Much like the judgement of the fruit tree was not determined by appearances, or any one season or any one of the sons’ descriptions, so too our life as Christians is determined not just by where we have been, or where we are…but also by where and by what we are rooted, how we weather the seasons of change and ultimately how we finish our race.

If there is one thing that is certain in this life, it is that nothing is certain.  Change is the only constant.  As has happened time and again throughout history, what we think we know and understand about science and math and history and culture will all change.  It’s hard to believe, but it was only in 1977 that home-computers first became available.  Only 4 years later in 1981 the first laptop computer was introduced.  Now look at us today!

Change can be scary.  Change can be helpful and/or hurtful.  Change can be reinvigorating, or it can be exhausting.  Change can be a lot of things to us, but the one thing change will never be, is consistent.  Change won’t change.

I think what makes the seasons of change in our life so difficult and scary is the unknown.  We know things will change, but we don’t know how or when or why or what new realities change will bring.  Unless you are deeply rooted, the winds of change will leave you bruised and battered and will blow away all of our joy and happiness.  Having deep roots is important, but even the deepest roots will be uprooted in the winds of change unless they are found to be buried in the right soil.  If the ground in which you plant your roots shifts with the wind or is unstable…then so are you…and then you’re no less subject to the unpredictable winds of change than a fallen leaf.

The only consistency that exists in this life or the next, the only solid ground that exists in which we can confidently plant our roots deeply, is the Word of God, God Himself and in His Son Jesus Christ.  Living this life rooted in the Word of God, reading, and meditating and living in His Word both day and night as our text says in Psalm 1 is the only hope we have of enduring the seasons of change in life and the only way that we can bear good fruit and thrive even in the driest of summers and the coldest of winters.

Everyone and everything in this life will change…many times.  God, however, says in Malachi 3:6, “For I the Lord do not change; therefore you, O children of Jacob, are not consumed.”  And Hebrews 13:8 says that “Jesus Christ is the same yesterday, today and forever.”
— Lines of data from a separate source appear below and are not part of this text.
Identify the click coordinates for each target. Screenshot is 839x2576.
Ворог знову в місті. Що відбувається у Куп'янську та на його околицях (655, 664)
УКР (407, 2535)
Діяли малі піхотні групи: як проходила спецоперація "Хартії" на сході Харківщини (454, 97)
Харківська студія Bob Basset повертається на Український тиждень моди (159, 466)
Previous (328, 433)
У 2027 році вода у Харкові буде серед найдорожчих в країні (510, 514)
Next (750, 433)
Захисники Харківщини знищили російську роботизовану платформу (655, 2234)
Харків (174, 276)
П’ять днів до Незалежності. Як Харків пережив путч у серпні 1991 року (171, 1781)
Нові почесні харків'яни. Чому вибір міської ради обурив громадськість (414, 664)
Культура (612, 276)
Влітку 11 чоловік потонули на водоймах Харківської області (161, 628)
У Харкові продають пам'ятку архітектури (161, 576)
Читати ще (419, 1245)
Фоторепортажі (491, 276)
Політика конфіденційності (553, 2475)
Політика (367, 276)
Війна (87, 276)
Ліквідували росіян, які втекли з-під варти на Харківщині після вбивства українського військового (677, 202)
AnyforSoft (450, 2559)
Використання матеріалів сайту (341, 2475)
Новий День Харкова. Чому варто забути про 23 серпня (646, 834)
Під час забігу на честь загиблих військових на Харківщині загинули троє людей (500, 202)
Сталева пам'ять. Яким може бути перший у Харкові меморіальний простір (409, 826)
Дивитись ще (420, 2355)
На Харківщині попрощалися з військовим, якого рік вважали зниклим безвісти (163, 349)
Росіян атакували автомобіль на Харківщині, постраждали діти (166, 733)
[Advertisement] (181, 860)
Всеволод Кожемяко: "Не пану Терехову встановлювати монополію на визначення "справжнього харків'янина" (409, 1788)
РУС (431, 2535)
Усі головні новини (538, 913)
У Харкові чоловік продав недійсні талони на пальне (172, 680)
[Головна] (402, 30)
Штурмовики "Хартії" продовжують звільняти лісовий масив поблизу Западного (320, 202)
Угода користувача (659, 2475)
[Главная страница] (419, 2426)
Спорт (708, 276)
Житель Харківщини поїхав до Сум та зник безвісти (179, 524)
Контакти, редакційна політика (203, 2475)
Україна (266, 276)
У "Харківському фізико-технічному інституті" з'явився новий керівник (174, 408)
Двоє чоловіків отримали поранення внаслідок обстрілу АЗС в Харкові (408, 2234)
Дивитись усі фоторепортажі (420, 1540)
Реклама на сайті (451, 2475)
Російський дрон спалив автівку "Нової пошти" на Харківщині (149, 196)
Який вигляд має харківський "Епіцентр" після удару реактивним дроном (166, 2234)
Since the very first sin in the Garden of Eden, God promised that He would provide salvation in a son born of woman.  Despite sinful mankind’s rebellion against God and His grace, despite the inconsistency of our love toward God, God’s love for us never wavered in the least.  As God continued to promise through the His prophets, despite our sinfulness God would remain faithful and unchanging in His mercy, and as promised, the Word of God itself became flesh in Jesus Christ and saved us from sin and death by dying in our place and rising again to give us new life.  And that Risen Lord Jesus says to us in John 15:5, “I am the vine; you are the branches.  If you remain in me and I in you, you will bear much fruit; apart from me you can do nothing.”

No matter the season or the changes we go through, by God’s grace through faith in Christ our salvation is secure and we remain the children of God.  Stay rooted in His love and His Word my friends, and remember, that God has forgiven yesterday, is with you today and has already taken care of tomorrow.  Amen.